- _Aufgabe A_:
Gib die Zeilen der Datensätze als Markdown-Tabelle mit den Spalten „Nr“ und „Zeile“ wieder, beginnend mit der Zeile mit "You are a GUI" bis einschließlich der Zeile mit "tap(1510, 537)". Leerzeilen bleiben dabei weg.

Ich schätze Antonia Baum spätestens seit ihrem ZEIT-Beitrag: Zu wenig Körperkontakt (ZEIT, 10/20, S. 51). Im Literaturteil der ZEIT (43/2025) räumt man ihrem 2025 publizierten Roman Achte Woche den Raum für einen Auszug ein. Antonia Baum schaffe es, das zutiefst politische, gesellschaftlich heftig diskutierte Thema Schwangerschaftsabbruch ohne Kitsch und Pathos zu reflektieren - so in der Ankündigung des Verlags.

Inhaltsangabe des Verlags:

"Eine Frau sieht sich einer der schwierigsten Fragen gegenüber: die Entscheidung für oder gegen ein Kind 

Eine junge Frau – eine Abtreibung, ein Kind, kein Partner – ist schwanger. Das ist ein Fakt, er ist greifbar und scheint ganz klar, obwohl ansonsten gar nichts klar ist. Die Frau, Laura, ist an der Uni, sie schreibt an ihrer Dissertation, jobbt in einer gynäkologischen Praxis. Tag für Tag versorgt sie dort schwangere Frauen, sieht ihre Scham, ihre Geduld, ihre Freude, ihre Angst. Für manche ist es das größte Glück, für andere eine Katastrophe. Für Laura ist es beides. Sie liebt ihr Kind, doch sie hat Panik beim Gedanken an ein weiteres. Und wie könnte es anders sein? Ist nicht eigentlich jede Frau darauf eingestellt, dass sie ihr Kind allein großziehen wird? Der neue Roman von Antonia Baum ist in einer einzigen gedanklichen Bewegung erzählt, einem langen Atemzug, bevor etwas beginnt oder endet."

Ich habe einen Satz innerhalb dieser Inhaltsangabe fett und rot hervorgehoben. Wir alle müssen realisieren, dass: wenn alleinerziehend, dann in der Regel Frauen. Als Großvater darf ich erleben, dass meine Enkelkinder jeweils mit großem Engagement von ihren Mütter und ihren Vätern erzogen werden - liebevoll, mit Leidenschaft, Hingabe und den Grenzerfahrungen, die unaufhebbar damit verbunden sind, Kinder nicht nur zu zeugen, sondern sie ihr Leben lang mit der damit verbundenen Verantworung zu begleiten. Das wusste im Übrigen bereits Erich Kästner (siehe ganz unten).

Der in der ZEIT abgedruckte Text ist ein Auszug. Ich gebe hier eine längere Passage wieder, in der ich wiederum einen Satz fett und grün hervorhebe:

"Laura (so heißt die Protagonistin, FJWR) findet, dass jede Frau, die den Weg vom Wartezimmer zum Sprechzimmer an der Anmeldung vorbei zurücklegt, um eine Schwangerschaft abzubrechen, diese auf eine andere Weise tut. Doch etwas ist bei allen gleich: Sie gehen in dem Bewusstsein, dass man sie beobachtet, und sie rechnen damit, dass ihre Beobachter das, was sie tun, für einen Fehler halten. Sie sieht auf die Uhr. Im Kindergarten ist jetzt das Frühstück vorbei, hoffentlich geht es Helena wieder gut. Beim Losgehen hat sie geweint, weil sie zu Hause bei ihrem Hasen bleiben wollte, also durfte sie ihn mitnehmen, aber beim Abschied weinte sie noch mehr. Dass Laura ging, tat Helena weh und Laura auch. Sie denkt an ihre Tochter später beim Mittagsschlaf. Wie sie aussieht, wenn sie schläft, das Ohr ihres Hasen mit der Faust umschlossen, die Faust an der Wange. Das Gefühl beim Anblick des schlafenden Kindes kann man nur mit dem anderen Elternteil teilen, mit sonst keinem."

- _Aufgabe B_:
Schreib den Text über Antonia Baums Roman „Achte Woche“ im Anschluss an seinen letzten Satz weiter.

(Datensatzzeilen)
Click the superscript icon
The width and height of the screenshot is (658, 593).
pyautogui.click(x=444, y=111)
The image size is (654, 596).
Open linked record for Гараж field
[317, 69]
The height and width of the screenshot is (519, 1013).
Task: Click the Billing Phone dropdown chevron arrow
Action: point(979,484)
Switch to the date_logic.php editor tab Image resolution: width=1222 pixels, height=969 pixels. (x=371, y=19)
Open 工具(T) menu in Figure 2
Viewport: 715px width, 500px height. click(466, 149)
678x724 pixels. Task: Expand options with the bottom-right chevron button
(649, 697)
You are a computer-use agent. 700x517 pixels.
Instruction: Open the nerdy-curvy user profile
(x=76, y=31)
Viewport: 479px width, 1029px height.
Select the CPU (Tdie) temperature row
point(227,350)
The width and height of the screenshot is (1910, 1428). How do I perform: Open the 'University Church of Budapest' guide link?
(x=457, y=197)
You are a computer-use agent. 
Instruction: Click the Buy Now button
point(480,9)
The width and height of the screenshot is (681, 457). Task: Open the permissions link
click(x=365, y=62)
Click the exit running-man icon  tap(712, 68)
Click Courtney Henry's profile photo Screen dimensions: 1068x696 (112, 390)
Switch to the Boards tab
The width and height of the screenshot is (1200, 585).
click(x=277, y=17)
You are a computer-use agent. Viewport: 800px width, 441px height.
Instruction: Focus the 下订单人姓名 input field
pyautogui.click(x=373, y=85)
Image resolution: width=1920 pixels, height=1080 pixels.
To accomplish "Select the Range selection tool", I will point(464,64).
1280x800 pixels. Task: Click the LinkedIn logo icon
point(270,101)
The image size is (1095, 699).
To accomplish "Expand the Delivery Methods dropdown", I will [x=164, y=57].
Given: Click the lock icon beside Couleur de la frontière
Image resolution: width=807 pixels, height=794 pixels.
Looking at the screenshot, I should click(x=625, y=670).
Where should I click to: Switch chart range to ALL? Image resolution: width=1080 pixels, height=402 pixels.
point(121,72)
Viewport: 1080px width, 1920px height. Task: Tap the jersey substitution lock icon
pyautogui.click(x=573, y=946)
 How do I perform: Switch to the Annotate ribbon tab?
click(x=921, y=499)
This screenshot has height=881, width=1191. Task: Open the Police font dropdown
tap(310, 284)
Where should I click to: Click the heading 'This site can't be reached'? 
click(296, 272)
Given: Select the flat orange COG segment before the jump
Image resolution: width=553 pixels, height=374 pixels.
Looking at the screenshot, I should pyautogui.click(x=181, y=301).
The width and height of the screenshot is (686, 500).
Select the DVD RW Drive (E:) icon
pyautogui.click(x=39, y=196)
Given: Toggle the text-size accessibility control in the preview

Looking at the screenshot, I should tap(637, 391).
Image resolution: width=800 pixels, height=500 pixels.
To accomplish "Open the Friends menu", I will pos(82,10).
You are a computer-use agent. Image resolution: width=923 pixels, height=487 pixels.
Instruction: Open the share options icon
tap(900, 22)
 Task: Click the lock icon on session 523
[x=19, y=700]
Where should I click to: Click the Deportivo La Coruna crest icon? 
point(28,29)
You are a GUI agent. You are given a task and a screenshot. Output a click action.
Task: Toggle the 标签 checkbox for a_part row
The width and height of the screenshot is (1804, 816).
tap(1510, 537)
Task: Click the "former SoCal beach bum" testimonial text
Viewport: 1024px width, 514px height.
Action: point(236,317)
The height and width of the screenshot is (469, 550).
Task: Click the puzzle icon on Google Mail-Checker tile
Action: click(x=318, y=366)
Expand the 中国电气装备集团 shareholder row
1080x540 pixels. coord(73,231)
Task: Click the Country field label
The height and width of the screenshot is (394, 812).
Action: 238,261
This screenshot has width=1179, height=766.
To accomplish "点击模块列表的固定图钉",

- _Ergebnis A_:
| Nr | Zeile |
|---|---|
| 1 | You are a GUI agent. You are given a task and a screenshot. Output a click action. |
| 2 | Task: Toggle the 标签 checkbox for a_part row |
| 3 | The width and height of the screenshot is (1804, 816). |
| 4 | tap(1510, 537) |

- _Ergebnis B_:
Ich möchte eine Lanze brechen - so, wie es die ZEIT am 19. Dezember 2024 getan hat in ihrer Ausgabe 54: Der Segen der Großeltern - Über die letzte unangefochtene Familienrolle und warum von ihr alle Generationen profitieren: die Enkel, die Eltern - und natürlich Oma und Opa selbst. Auch hierfür vielen Dank, Carla Baum!

Die Liebeserklärung mit den Worten: "Eine Liebe, für die es keine Worte gibt" stammt im Übrigen aus dem Mund eines Großvaters kurz vor seinem Tod. Necdet Avunc - so schreibt seine Tochter, Esrin Korff-Avunc - wurde am 4. September 1939 in Manisa in der Türkei geboren und wuchs in Izmir auf. Er kam mit Mitte zwanzig als Gastarbeiter nach Deutschland. Er heiratete eine Deutsche, wurde Bankkaufmann; die beiden - Necdet und Uta - wurden Eltern dreier Töchter. Ich zitiere nun einen Abschnitt aus Esrin Korff-Avuncs Artikel, mit dem sie in der ZEIT (17/21, S. 60) anlässlich des Traueraktes für die Toten der Corona-Zeit am 18.4.2021 den Verlust ihres Vaters beschreibt:

"Leider weiß ich nicht viel über die Kindheit meines Vaters in der Türkei, er sprach kaum davon. Allerdings: Von meiner Tochter Clara erfuhr ich jetzt, dass ihr Opa ihr vorschwärmte, wie er als Kind im Meer mir rosa Delfinen schwamm. Zu seiner Enkelin hatte er eine ganz besondere Bindung und sagte mir noch vor seinem Tod, dass es keine Worte für seine Liebe zu ihr gebe."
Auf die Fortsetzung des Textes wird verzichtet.